## EXERCISE INSTRUCTIONS:
Pictures aside, reproduce exactly and only the lines below, starting at the one containing "Image resolution: width=1280" and ending at the last line.

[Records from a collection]
****************************************
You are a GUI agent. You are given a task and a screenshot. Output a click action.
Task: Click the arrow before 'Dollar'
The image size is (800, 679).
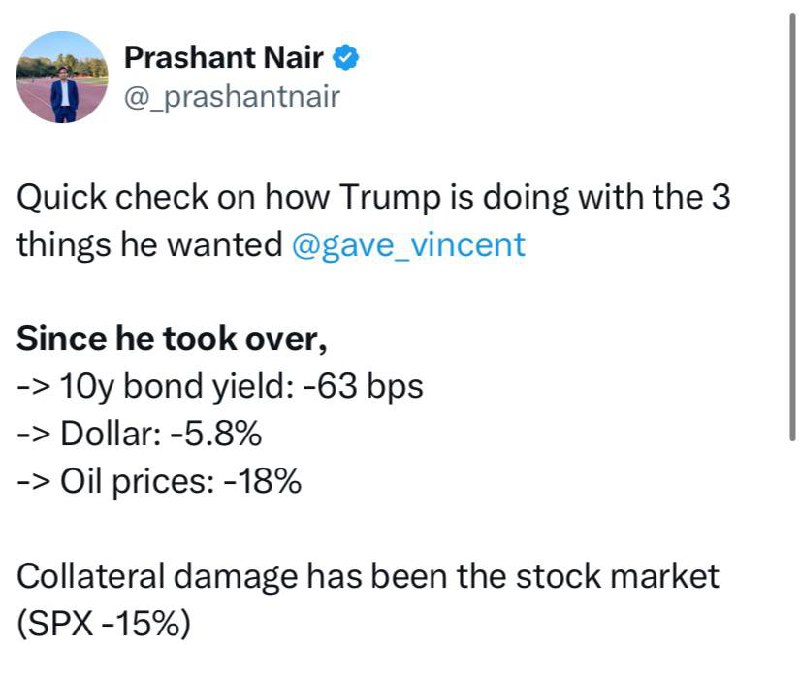(34, 435)
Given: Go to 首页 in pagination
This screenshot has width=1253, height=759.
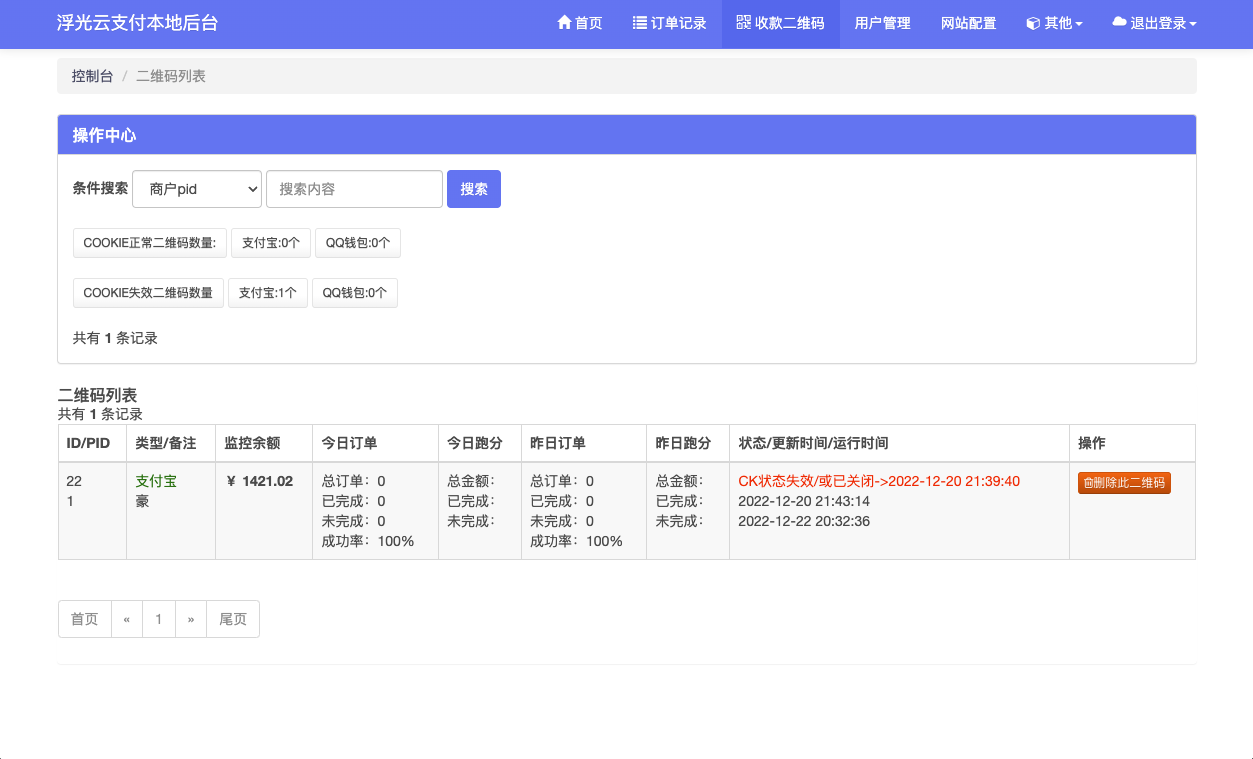Looking at the screenshot, I should click(x=85, y=619).
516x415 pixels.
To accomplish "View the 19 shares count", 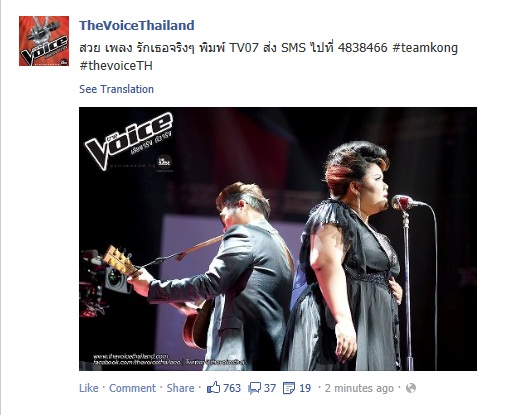I will tap(305, 388).
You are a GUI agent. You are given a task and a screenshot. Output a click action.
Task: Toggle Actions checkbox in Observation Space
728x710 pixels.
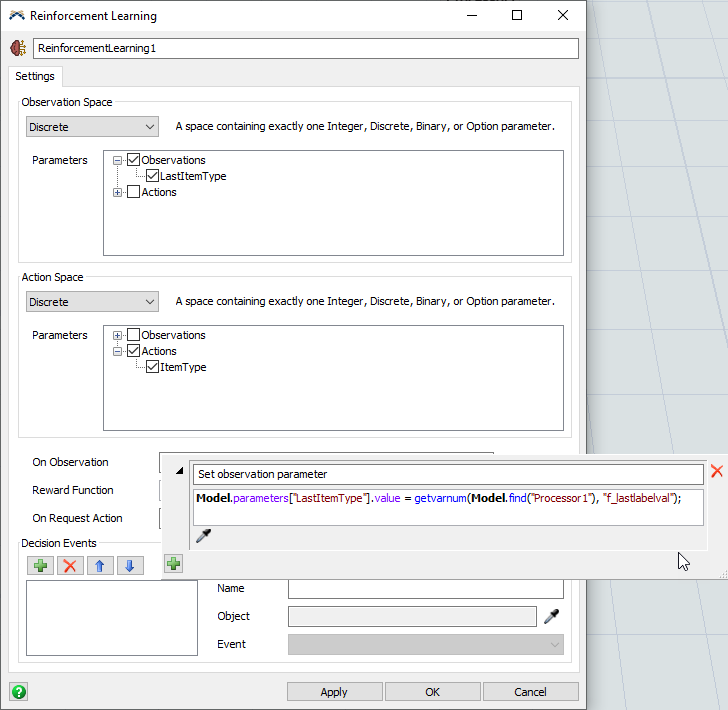coord(133,192)
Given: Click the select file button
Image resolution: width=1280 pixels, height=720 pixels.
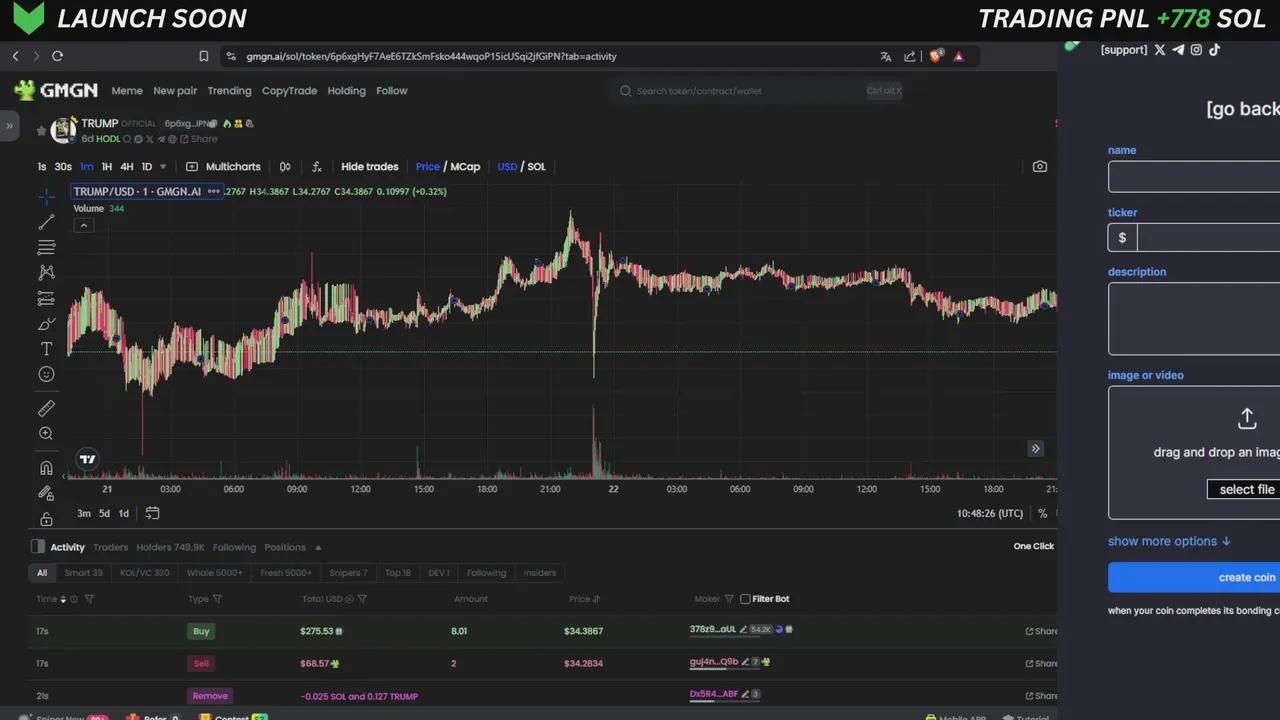Looking at the screenshot, I should pos(1246,489).
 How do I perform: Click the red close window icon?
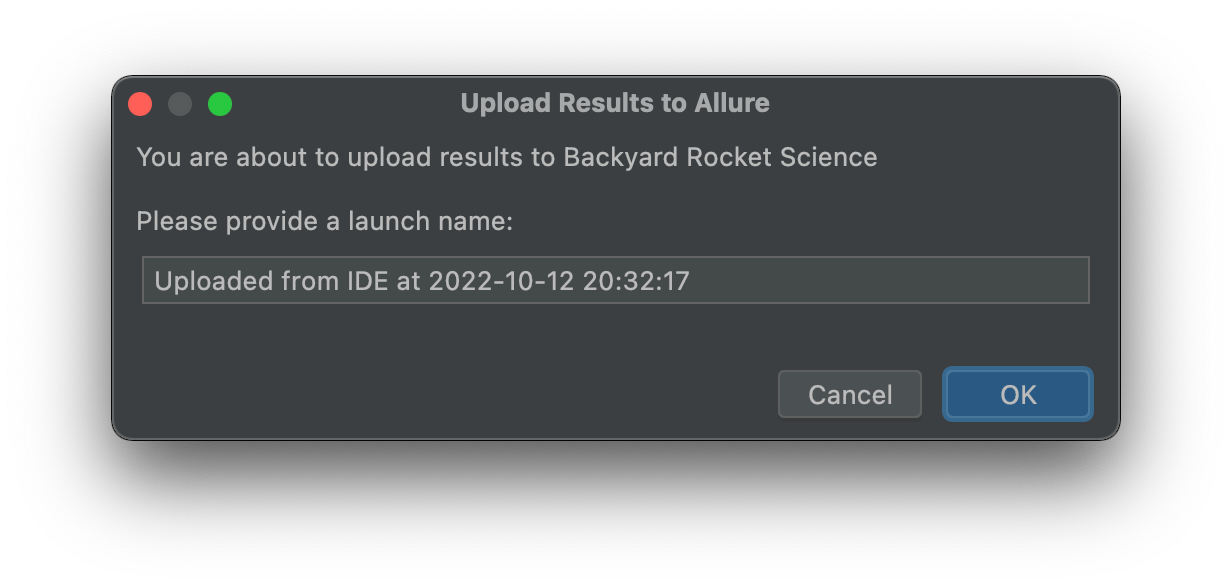(x=140, y=103)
****************************************
## FINISHED EXERCISE:
Image resolution: width=1280 pixels, height=720 pixels.
Looking at the screenshot, I should pos(1246,489).
 How do I perform: Click the red close window icon?
(x=140, y=103)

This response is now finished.